# [Problem to solve]
Please return every line of the records that contains the word "will".

# [Records supplied]
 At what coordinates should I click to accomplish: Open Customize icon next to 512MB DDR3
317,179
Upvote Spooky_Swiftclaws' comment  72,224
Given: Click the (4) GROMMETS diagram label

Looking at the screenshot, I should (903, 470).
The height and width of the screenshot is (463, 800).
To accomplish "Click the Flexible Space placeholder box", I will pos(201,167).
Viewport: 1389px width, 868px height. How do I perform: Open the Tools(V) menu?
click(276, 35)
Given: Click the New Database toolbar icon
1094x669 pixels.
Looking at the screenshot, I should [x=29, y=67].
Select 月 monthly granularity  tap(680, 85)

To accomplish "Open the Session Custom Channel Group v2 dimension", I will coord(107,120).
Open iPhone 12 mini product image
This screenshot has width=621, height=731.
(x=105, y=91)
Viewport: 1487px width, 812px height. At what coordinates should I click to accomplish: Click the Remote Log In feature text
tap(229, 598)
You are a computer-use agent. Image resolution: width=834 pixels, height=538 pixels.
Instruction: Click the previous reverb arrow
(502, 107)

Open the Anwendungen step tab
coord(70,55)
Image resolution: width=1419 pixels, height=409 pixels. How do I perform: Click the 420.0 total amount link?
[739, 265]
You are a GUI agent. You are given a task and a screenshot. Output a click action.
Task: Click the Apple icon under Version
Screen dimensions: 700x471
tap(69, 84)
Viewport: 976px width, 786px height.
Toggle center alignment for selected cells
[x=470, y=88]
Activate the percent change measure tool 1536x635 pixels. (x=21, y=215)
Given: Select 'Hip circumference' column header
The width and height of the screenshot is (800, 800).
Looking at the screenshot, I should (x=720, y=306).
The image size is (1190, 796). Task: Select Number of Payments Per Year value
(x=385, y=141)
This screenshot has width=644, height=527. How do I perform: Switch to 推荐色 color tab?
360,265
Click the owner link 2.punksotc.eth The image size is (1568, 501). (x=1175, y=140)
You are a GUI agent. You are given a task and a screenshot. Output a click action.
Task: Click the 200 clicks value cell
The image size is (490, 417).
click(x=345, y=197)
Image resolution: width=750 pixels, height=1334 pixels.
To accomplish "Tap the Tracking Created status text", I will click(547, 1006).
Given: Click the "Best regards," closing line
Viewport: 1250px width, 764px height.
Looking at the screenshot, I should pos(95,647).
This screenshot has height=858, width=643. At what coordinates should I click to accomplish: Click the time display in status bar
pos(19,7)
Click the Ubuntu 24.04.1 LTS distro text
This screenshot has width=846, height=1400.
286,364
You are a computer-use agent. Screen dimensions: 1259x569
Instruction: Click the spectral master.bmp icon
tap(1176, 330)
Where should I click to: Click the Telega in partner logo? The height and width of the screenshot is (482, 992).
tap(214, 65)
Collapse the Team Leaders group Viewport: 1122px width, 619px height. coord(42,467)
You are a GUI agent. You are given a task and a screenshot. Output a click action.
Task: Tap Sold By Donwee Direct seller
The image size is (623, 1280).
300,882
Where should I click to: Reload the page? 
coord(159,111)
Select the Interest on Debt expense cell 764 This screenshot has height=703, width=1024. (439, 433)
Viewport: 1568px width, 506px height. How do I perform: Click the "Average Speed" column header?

# [Answer]
To accomplish "Click the Flexible Space placeholder box", I will pos(201,167).
To accomplish "Open the Session Custom Channel Group v2 dimension", I will coord(107,120).
To accomplish "Tap the Tracking Created status text", I will click(547, 1006).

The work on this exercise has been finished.